* **Supplied data**
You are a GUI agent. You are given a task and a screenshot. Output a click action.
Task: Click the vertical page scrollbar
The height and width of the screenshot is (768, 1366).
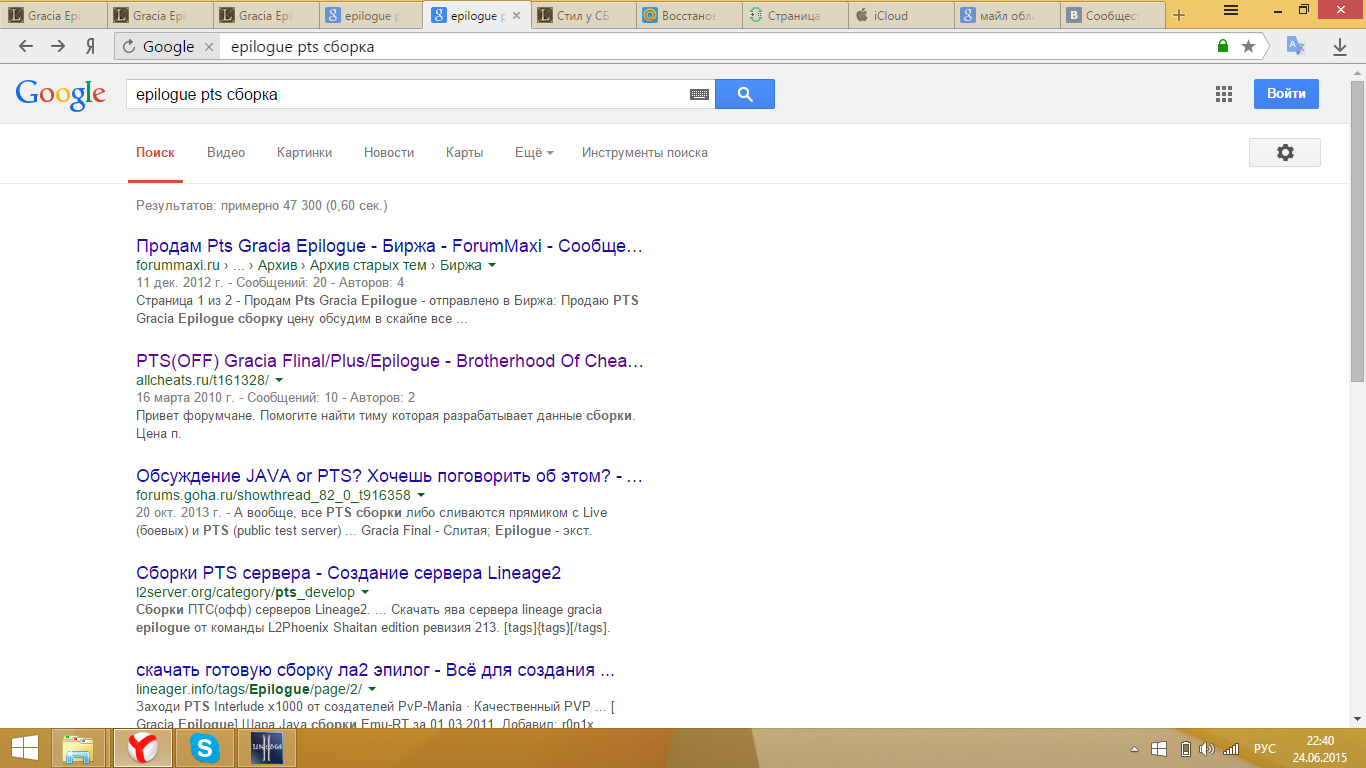pyautogui.click(x=1357, y=230)
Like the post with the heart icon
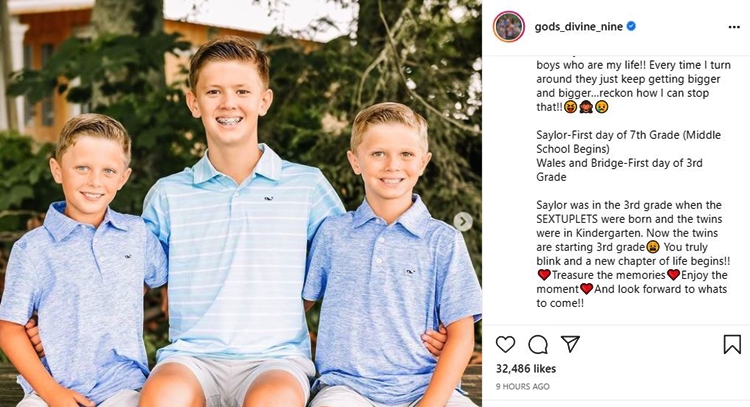This screenshot has height=407, width=750. [x=505, y=344]
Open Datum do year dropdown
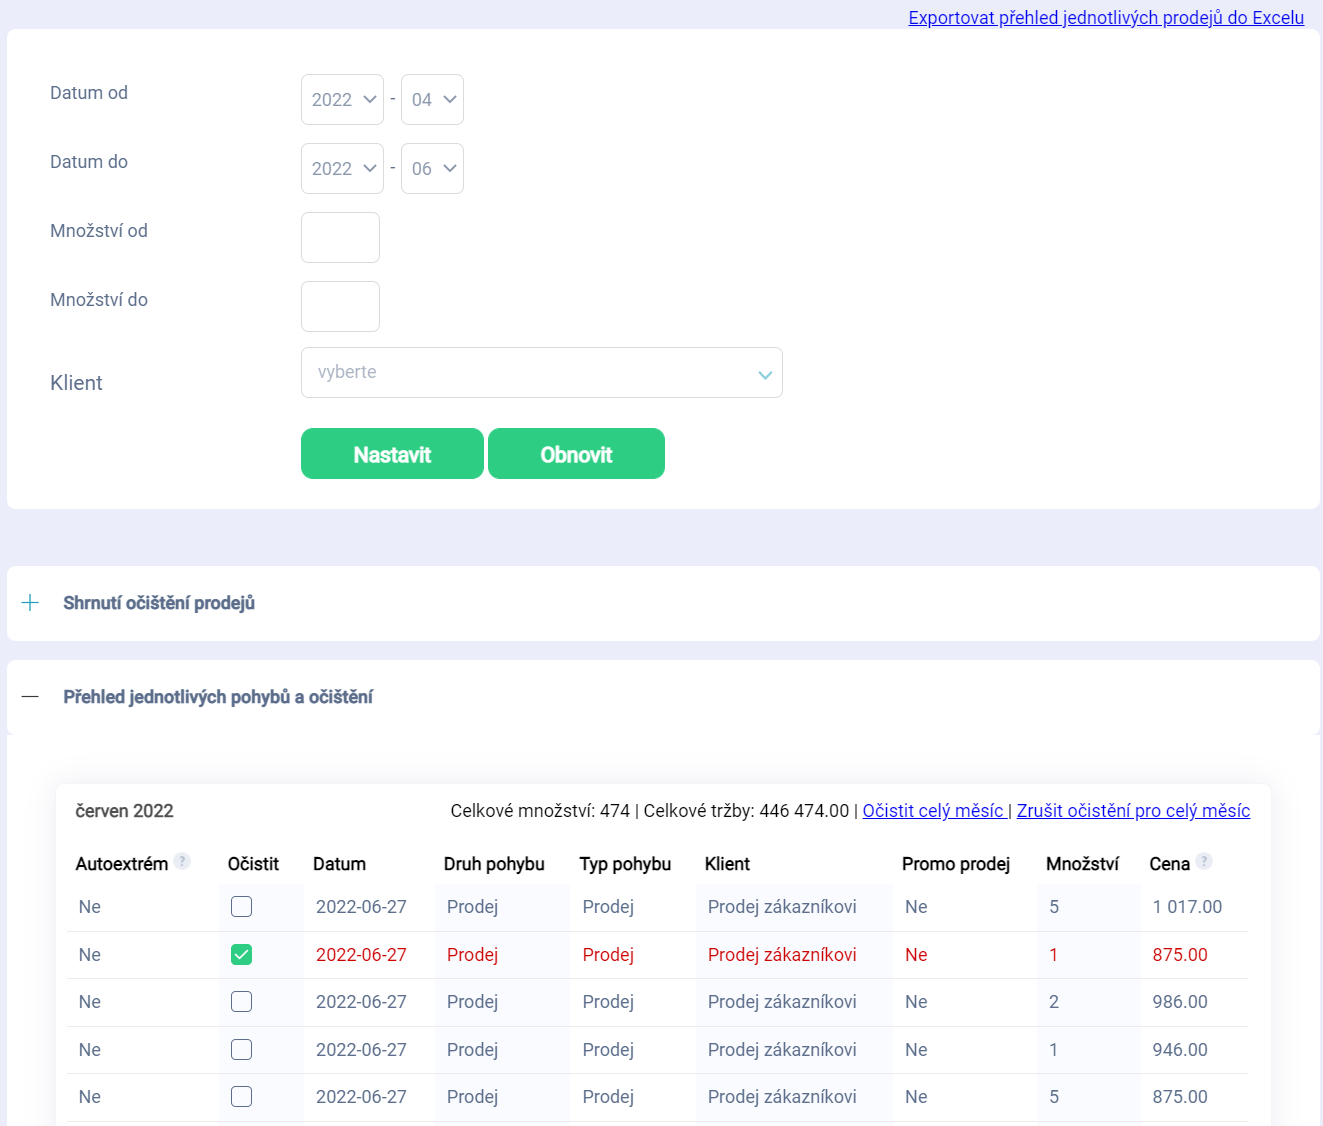This screenshot has height=1126, width=1323. [x=342, y=169]
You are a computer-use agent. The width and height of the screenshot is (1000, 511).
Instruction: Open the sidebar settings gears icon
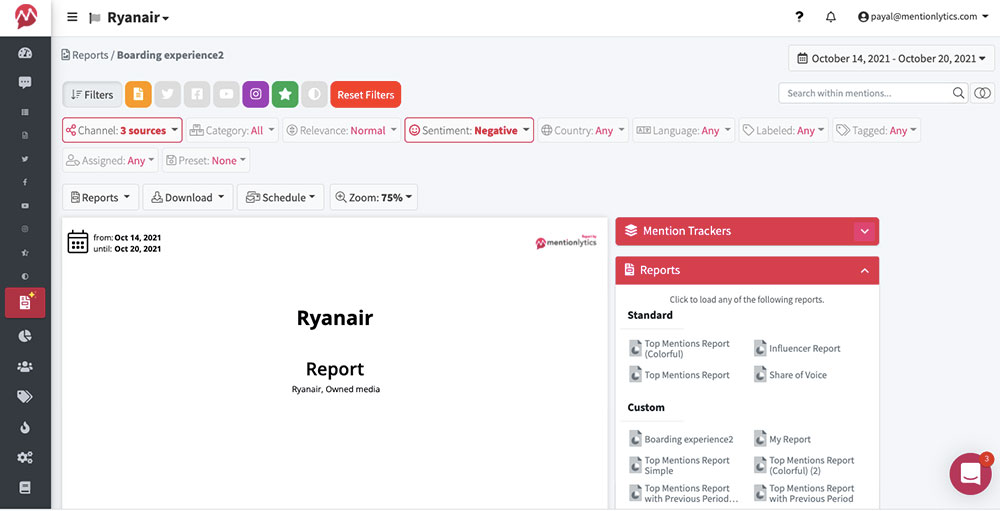pyautogui.click(x=25, y=457)
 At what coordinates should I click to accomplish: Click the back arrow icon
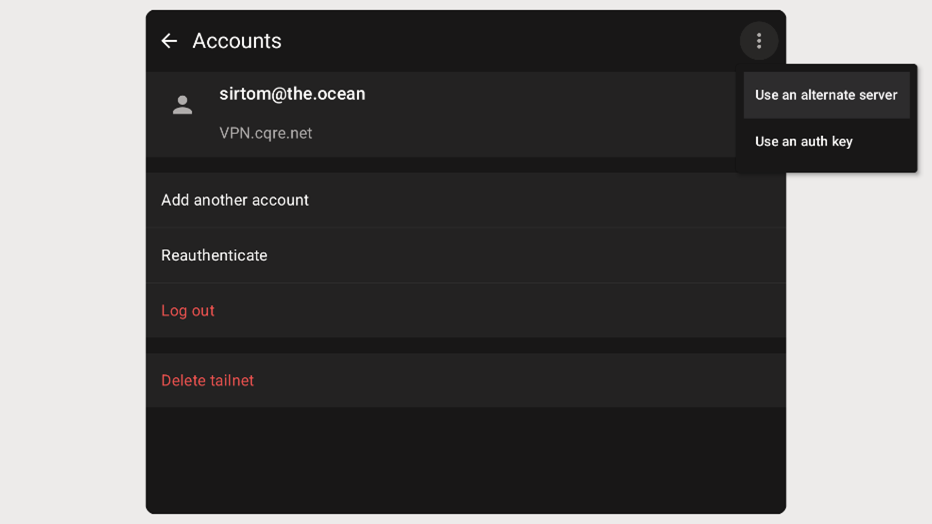[169, 41]

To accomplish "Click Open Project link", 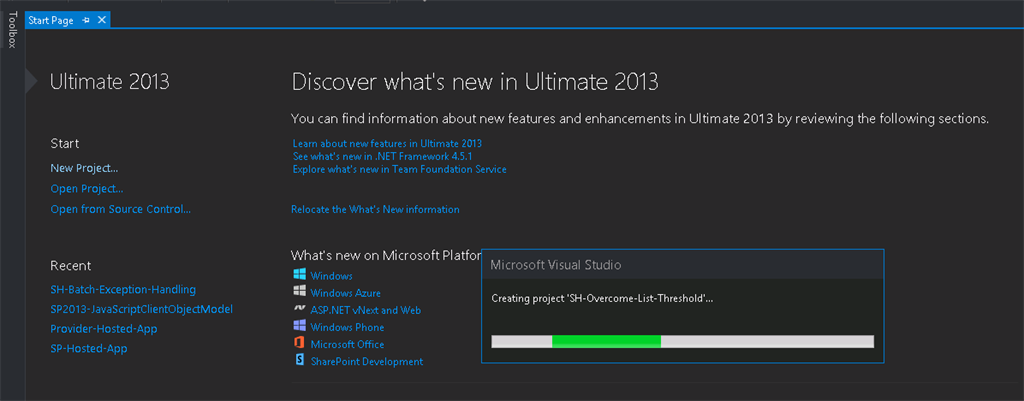I will pyautogui.click(x=87, y=188).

* **Exercise instructions**
Where in the records does the word "agent" appear? Copy each line that holds it.

* **Exercise result**
You are a GUI agent. You are given a task and a screenshot. Output a click action.
You are a computer-use agent. The width and height of the screenshot is (1000, 511).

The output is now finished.